_What you will do_
Repeat exactly the lines from the start of the entries below through the line containing "The width and height of the screenshot is (519, 495).". Omit the rest.

_Information shown_
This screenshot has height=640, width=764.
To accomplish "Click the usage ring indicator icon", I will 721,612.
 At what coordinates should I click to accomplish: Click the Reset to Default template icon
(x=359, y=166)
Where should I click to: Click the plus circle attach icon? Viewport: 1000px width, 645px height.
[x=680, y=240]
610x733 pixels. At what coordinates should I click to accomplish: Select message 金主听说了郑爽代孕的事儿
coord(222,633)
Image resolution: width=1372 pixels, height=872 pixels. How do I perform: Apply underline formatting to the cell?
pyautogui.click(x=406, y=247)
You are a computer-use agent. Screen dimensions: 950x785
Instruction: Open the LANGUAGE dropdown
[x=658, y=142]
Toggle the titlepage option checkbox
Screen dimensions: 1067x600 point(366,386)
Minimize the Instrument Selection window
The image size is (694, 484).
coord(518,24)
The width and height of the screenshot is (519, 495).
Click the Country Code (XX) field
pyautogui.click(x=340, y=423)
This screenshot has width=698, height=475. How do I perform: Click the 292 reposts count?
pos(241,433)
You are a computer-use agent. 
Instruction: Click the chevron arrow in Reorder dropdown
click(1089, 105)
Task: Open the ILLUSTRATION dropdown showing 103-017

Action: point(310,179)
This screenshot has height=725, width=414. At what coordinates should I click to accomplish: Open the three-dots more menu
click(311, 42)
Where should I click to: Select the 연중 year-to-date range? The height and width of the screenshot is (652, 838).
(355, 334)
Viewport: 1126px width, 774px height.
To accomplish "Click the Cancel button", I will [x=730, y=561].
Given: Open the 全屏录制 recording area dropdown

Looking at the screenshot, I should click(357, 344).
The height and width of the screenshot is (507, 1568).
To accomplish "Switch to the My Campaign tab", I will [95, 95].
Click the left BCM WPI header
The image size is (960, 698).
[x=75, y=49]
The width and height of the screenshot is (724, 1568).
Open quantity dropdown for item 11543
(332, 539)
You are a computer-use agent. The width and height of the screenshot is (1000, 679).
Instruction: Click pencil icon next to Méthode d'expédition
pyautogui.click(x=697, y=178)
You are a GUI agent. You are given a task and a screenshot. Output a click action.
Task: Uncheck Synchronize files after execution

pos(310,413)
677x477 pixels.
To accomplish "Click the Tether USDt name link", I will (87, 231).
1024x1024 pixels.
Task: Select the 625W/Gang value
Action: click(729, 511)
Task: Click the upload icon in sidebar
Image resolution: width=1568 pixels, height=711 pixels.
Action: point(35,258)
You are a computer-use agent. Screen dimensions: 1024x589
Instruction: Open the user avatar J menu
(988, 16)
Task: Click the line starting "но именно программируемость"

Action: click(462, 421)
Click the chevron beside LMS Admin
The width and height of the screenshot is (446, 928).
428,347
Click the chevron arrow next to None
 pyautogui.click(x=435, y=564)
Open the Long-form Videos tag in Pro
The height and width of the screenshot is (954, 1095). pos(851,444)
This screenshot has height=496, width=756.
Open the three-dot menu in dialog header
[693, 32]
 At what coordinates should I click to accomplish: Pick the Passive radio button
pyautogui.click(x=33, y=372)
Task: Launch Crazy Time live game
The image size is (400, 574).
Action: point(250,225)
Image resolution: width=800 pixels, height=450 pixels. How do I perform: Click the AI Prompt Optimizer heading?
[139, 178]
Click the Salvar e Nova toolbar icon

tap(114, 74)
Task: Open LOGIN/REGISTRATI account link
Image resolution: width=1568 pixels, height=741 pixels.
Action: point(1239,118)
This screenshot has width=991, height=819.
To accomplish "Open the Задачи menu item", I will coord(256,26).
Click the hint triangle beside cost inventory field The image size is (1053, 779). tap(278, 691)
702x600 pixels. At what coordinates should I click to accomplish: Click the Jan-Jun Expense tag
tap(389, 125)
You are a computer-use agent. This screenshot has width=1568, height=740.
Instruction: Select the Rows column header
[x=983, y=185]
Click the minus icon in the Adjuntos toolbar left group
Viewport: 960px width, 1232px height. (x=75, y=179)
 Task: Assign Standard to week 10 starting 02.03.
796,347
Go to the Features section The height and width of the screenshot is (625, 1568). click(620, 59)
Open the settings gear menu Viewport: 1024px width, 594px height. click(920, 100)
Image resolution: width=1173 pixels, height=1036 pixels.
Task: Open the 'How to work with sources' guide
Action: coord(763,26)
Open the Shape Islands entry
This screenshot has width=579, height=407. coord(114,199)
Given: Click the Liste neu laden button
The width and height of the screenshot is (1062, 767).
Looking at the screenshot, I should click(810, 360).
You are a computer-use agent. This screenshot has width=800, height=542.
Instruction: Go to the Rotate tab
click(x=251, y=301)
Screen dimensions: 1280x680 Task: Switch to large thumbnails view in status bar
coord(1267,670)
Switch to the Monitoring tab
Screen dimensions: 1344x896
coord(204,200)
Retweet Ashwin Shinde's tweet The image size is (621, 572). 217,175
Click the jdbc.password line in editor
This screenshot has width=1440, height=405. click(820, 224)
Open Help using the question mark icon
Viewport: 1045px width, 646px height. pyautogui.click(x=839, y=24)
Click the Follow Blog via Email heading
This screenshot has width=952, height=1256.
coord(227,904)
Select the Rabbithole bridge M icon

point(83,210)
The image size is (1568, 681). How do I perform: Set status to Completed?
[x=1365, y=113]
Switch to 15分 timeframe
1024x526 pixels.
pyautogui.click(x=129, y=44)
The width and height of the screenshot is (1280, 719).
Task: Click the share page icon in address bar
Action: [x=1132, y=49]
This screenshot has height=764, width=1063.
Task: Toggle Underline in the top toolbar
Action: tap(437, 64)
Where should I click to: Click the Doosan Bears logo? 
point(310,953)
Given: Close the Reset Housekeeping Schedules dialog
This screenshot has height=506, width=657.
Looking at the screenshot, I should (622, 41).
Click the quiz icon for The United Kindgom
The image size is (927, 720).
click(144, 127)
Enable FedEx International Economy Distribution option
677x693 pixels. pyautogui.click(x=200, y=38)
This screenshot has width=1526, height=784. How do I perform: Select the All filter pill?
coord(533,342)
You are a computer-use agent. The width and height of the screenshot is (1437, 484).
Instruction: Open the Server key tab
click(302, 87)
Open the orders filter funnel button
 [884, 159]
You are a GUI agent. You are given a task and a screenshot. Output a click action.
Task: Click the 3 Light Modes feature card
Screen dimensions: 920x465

_Response box_
This screenshot has height=640, width=764.
To accomplish "Click the usage ring indicator icon", I will 721,612.
 At what coordinates should I click to accomplish: Click the Reset to Default template icon
(x=359, y=166)
Where should I click to: Click the plus circle attach icon? Viewport: 1000px width, 645px height.
[x=680, y=240]
610x733 pixels. At what coordinates should I click to accomplish: Select message 金主听说了郑爽代孕的事儿
coord(222,633)
Image resolution: width=1372 pixels, height=872 pixels. How do I perform: Apply underline formatting to the cell?
pyautogui.click(x=406, y=247)
You are a computer-use agent. Screen dimensions: 950x785
Instruction: Open the LANGUAGE dropdown
[x=658, y=142]
Toggle the titlepage option checkbox
Screen dimensions: 1067x600 point(366,386)
Minimize the Instrument Selection window
The image size is (694, 484).
coord(518,24)
The width and height of the screenshot is (519, 495).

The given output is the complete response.